Twenty years ago, monitoring was relatively simple: a sys admin sent a check to make sure the host was up and continued looking to make sure that everything remained OK. However, today’s world is rapidly changing — the introduction of hosted infrastructure and open-source middleware is modernizing the datacenter, and monitoring strategies must keep up with this pace of change.
The Arrested DevOps Podcast recently chatted with Jason Dixon, Founder of Monitorama and author of “Monitoring with Graphite,” and Aneel Lakhani, Marketing Director at SignalFx, and discussed how monitoring has evolved over the years. Their combined experience of over thirty years in and around the monitoring space made for a fascinating discussion of where monitoring was, where it is today and where it’s going.

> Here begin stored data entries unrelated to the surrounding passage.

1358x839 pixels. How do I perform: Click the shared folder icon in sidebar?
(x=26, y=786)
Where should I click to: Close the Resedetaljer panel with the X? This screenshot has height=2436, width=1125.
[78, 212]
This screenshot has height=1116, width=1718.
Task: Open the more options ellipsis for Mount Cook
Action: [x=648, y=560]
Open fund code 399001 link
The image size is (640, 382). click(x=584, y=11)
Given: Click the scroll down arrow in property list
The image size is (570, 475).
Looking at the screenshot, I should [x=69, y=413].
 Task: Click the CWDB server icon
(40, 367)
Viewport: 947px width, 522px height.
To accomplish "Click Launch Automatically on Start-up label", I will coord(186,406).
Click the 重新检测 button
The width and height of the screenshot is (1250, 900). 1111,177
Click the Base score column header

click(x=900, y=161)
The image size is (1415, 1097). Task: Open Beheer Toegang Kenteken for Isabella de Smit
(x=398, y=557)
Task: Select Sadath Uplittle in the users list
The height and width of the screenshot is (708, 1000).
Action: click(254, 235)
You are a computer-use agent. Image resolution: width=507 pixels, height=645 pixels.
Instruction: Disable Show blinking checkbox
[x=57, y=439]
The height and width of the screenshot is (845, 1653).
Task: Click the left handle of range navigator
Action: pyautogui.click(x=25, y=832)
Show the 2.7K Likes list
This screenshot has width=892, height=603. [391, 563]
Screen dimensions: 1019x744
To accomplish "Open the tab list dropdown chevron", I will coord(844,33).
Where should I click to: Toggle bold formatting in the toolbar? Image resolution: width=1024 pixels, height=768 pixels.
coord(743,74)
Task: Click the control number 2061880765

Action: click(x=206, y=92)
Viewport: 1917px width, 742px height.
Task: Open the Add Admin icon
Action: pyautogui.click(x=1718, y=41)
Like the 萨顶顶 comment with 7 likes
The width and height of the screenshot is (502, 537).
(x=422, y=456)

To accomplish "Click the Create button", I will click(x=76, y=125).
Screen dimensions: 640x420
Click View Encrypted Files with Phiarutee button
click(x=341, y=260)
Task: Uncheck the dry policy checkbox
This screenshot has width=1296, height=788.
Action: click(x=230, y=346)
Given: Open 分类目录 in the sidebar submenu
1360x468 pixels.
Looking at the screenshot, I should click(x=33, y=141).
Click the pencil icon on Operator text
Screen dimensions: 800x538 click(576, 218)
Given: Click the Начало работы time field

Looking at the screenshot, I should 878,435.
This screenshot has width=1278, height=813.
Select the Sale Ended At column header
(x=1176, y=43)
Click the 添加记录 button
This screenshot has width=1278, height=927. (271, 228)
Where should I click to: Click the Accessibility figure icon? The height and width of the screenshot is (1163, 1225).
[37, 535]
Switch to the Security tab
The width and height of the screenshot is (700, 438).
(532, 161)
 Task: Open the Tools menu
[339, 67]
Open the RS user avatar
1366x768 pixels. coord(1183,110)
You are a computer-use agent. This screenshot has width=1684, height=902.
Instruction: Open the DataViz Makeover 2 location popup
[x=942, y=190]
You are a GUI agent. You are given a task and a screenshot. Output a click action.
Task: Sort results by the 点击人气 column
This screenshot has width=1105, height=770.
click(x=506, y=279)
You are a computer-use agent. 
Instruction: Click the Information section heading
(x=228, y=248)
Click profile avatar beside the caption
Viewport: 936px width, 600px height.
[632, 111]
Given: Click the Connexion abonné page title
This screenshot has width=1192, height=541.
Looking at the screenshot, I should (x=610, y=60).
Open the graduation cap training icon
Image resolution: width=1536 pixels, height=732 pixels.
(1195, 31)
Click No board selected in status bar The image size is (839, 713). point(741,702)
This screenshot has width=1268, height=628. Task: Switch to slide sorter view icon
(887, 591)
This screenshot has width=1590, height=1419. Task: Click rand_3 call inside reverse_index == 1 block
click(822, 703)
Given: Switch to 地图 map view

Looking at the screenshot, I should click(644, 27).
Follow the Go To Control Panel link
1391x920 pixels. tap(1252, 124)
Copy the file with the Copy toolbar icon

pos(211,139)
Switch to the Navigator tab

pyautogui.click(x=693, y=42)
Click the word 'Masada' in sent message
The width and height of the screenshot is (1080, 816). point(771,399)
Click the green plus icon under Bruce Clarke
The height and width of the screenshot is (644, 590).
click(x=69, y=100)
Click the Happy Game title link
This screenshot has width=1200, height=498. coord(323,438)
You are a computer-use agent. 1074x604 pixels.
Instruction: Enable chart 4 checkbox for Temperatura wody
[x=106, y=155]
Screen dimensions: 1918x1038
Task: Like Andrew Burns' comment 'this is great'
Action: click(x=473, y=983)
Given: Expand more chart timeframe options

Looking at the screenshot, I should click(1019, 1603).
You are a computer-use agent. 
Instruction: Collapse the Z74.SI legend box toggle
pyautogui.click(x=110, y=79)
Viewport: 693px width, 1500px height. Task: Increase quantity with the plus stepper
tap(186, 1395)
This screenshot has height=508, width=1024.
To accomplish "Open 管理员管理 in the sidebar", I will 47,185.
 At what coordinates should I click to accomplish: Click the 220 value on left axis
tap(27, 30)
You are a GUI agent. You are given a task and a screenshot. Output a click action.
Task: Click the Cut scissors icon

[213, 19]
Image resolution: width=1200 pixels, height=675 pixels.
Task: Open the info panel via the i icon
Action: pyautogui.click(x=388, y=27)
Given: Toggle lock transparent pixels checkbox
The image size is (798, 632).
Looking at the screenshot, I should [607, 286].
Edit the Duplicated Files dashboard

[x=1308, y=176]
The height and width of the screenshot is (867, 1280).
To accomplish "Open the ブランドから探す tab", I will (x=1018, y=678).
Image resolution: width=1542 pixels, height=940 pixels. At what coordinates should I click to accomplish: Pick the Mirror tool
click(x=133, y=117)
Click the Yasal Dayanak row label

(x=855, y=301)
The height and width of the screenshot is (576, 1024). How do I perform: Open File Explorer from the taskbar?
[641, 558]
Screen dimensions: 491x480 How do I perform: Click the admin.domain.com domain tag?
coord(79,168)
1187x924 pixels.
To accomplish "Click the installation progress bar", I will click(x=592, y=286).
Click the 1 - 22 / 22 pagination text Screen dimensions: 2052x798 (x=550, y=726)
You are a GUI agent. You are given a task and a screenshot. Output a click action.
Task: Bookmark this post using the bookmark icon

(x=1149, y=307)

Here are some highlights from the podcast, “Finding Signal in the Noise”:
- Context is critical. Individual health checks provided simple answers to simple yes/no questions like “is the host up?” or “am I getting the right ping at the right time?” and ignored all the other components in the environment such as the cluster, the service and especially the customer experience. However, without understanding the historical context of how the service has behaved versus how the service is behaving now, how can you determine whether there is actually an issue that requires your attention?
- A “single pane of glass” needs to be a “single pane of glass specific to your role.” Self-service monitoring should provide the flexibility to access any and all data and the simplicity to compose the view that is relevant to their specific use case. If a metric is important to monitor in production, then the metric is important to monitor in testing. Monitoring should be about whether a service is performing and should be instrumented into code from Day 0. How do you know if modifications in the code have the intended effect if don’t follow performance from code to test to deployment to production?
- No one is going to tell you what is most important to monitor. And that’s why DevOps is important — you need to think like an engineer, understand what to put in your system and know what to expect. Effective monitoring will require continuous iteration and refinement.
- There is no monitoring without alerting. When it comes to operations, monitoring is used to help you determine which alerts will help you understand the capacity, availability and performance of your environment. You have the responsibility to determine when a metric is outside your performance envelop, decide what warning level is sufficient to notify you, and to leave everything else for one-off investigations.
- Don’t let tools be a distraction. Start with the basics of monitoring: how to get data in, how to instrument code and which collection agents you’re comfortable with. If one tool isn’t working for you, move on to the next one.
- The hardest part of monitoring is figuring out what you care about. Take the responsibility to determine which metrics reflect your priorities, regardless of what tools, architecture, culture or organizational model you’re operating in.